Most of us have a life insurance policy, to ensure that our family is provided for at the end of our life, but far fewer of us have critical illness insurance.
However, if you are struck down by ill-health, your family may be deprived of your income, because you cannot work.
The figures may show that the likelihood of a critical illness is greater than you think.
The insurance companies tell us that 25% of all men, and 20% of women will be forced to give up work due to serious illness, before they retire. These are not only the elderly, approaching retirement age. Critical illness is just as likely to befall those who are relatively young.
In fact, the most common age for this to happen is 45, according to the insurance company Legal & General, and of those who claim for critical illness on Legal & General health insurance policies, 71% are under 50 years of age*.
Furthermore, over half of health insurance claims are due to cancer, and one in three of us will get some form of cancer during our lifetime**.
If you are unfortunate enough for this to happen, you may find that your partner must give up work as well, to stay at home and care for you. This can mean the loss of both family incomes and bring severe hardship, particularly if you have a mortgage, debts, and children in full-time education.
The consequences can be harsh. With the cost of university education now running to many thousands of pounds a year, a critical illness could block your children from completing their education, or force you to decide which one of your children gets to go.

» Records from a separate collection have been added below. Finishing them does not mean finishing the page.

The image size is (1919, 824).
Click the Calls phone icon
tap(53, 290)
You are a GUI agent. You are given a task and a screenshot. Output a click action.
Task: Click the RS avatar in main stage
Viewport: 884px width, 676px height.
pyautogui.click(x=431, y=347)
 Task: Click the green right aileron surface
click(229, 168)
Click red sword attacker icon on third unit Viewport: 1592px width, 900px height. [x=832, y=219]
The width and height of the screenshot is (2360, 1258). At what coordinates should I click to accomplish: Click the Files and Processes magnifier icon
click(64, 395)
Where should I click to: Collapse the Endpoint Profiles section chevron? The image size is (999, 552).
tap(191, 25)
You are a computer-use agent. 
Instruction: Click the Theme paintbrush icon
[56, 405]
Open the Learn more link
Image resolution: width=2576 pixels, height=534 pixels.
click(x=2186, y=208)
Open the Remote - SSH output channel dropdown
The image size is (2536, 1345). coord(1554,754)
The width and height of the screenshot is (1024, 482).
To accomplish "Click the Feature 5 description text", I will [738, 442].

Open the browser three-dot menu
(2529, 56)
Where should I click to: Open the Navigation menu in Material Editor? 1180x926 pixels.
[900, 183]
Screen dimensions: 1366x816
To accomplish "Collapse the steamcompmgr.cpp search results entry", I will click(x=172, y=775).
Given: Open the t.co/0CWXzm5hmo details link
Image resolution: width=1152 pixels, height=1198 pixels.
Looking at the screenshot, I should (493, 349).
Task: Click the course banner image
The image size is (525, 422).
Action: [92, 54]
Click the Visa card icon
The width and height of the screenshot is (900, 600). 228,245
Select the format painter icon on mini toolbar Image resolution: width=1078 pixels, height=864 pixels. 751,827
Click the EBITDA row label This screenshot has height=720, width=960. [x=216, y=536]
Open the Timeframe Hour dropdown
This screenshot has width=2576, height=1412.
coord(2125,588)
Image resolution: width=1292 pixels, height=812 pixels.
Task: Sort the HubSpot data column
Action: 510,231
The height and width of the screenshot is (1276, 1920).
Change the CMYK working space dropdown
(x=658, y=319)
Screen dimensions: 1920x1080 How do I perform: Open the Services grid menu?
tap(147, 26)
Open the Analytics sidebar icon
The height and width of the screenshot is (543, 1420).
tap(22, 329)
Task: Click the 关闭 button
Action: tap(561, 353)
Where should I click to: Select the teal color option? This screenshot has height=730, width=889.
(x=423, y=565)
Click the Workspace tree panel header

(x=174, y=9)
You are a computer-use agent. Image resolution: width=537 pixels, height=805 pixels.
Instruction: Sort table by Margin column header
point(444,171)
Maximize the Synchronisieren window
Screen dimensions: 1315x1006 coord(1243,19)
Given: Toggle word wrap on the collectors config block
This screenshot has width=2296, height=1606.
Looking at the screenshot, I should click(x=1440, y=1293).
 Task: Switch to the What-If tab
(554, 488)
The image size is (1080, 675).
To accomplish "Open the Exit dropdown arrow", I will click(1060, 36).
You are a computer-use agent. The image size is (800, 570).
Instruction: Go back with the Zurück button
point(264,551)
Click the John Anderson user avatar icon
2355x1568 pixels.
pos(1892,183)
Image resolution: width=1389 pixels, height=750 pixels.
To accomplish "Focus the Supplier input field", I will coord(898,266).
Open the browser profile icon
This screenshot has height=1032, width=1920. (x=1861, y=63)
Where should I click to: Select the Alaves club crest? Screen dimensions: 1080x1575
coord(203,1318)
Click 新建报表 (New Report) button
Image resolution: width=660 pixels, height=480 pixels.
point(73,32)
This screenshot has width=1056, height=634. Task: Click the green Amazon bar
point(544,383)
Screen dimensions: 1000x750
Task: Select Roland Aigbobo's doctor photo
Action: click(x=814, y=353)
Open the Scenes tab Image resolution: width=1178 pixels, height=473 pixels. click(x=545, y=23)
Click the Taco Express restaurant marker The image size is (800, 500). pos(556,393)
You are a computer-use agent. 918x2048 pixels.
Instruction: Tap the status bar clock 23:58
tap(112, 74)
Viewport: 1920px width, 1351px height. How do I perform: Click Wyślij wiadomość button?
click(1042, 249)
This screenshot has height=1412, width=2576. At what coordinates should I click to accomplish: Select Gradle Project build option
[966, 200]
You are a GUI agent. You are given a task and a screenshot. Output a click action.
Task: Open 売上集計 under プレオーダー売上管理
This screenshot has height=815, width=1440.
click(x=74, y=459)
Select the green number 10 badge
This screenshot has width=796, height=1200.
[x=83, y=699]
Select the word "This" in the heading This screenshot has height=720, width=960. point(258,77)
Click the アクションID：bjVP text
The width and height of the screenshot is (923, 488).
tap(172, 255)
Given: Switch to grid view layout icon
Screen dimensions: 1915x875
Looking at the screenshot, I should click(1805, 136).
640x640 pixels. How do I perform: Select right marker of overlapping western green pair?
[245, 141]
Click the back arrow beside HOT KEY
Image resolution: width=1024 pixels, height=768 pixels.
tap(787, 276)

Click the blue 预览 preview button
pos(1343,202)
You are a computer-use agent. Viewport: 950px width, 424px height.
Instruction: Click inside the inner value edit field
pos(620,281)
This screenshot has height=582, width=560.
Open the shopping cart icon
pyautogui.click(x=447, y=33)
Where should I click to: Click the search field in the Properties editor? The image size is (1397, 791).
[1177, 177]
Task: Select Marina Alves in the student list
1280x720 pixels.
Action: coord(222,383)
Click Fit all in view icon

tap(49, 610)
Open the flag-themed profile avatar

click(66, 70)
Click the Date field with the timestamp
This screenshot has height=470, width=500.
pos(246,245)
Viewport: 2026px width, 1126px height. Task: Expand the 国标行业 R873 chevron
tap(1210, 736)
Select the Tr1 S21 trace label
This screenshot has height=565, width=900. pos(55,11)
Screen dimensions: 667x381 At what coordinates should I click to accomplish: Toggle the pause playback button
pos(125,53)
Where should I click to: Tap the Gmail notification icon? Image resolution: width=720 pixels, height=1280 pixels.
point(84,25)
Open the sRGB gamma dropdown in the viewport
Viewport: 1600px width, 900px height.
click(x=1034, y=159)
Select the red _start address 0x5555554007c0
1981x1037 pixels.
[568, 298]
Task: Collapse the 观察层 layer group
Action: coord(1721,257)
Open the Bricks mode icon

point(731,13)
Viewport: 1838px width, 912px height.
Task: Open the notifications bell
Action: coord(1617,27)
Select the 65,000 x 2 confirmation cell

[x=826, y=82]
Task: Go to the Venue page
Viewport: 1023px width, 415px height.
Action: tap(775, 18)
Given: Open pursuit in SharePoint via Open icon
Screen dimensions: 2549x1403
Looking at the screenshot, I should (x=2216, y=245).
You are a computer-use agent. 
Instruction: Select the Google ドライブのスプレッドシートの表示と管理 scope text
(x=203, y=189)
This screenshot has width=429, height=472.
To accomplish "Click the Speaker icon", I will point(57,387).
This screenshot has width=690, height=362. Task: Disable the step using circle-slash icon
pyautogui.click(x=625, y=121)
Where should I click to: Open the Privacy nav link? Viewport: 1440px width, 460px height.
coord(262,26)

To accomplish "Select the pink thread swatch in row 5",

Critical illness insurance
All of the above facts amount to one unavoidable conclusion: insuring yourself against long-term illness is just as important as insuring your life.
Critical illness cover provides protection against such an unexpected and abrupt ending to your working career.
It provides a single lump sum payout when you are diagnosed with one of a list of serious illnesses or medical conditions. This payout can be a lifeline that will pay off your mortgage, or provide a financial cushion for your family, to help see you through the personal crisis of losing your health. Many criticial illness policies also cover the health of your children, at no additional cost.
Which illnesses are critical?
While each of the various policies from the main insurers has its own list of illnesses that are covered, most cover the core conditions, including cancer, heart attack, stroke, kidney failure, major transplant, heart bypass surgery, and multiple sclerosis.
Reading the ‘small print’
For critical illness insurance, as with any form of insurance, every policy is different, and ‘the devil is in the detail’. In other words, it is essential to understand the small print. It is particularly crucial to understand the exclusions of any health policy, in other words, to understand what is not covered by the policy, as well as what is.
Making the application
The process of signing up for a critical illness insurance policy is equally important. Insurers often do not look at your full medical records when a policy is taken out. They rely on you to share all the information you are asked for, and even accidental failure to provide full details can render your policy null and void, if you later need to claim.
Get the right financial advice
This is why insurance should only be bought with the assistance of a qualified financial adviser, who has plenty of experience in dealing with applications, and knows the application process of your chosen insurance company.
Best of all is an independent financial adviser, who is not tied to one bank or insurer, and can look at all the various policies on the market. In other words, an adviser who can take what is known as a ‘whole of market’ approach.
Only an independent financial adviser can take into account your personal situation, and locate the critical illness policy that is exactly right for you.Â
* Figures relate to Legal & General insurance claims in 2007.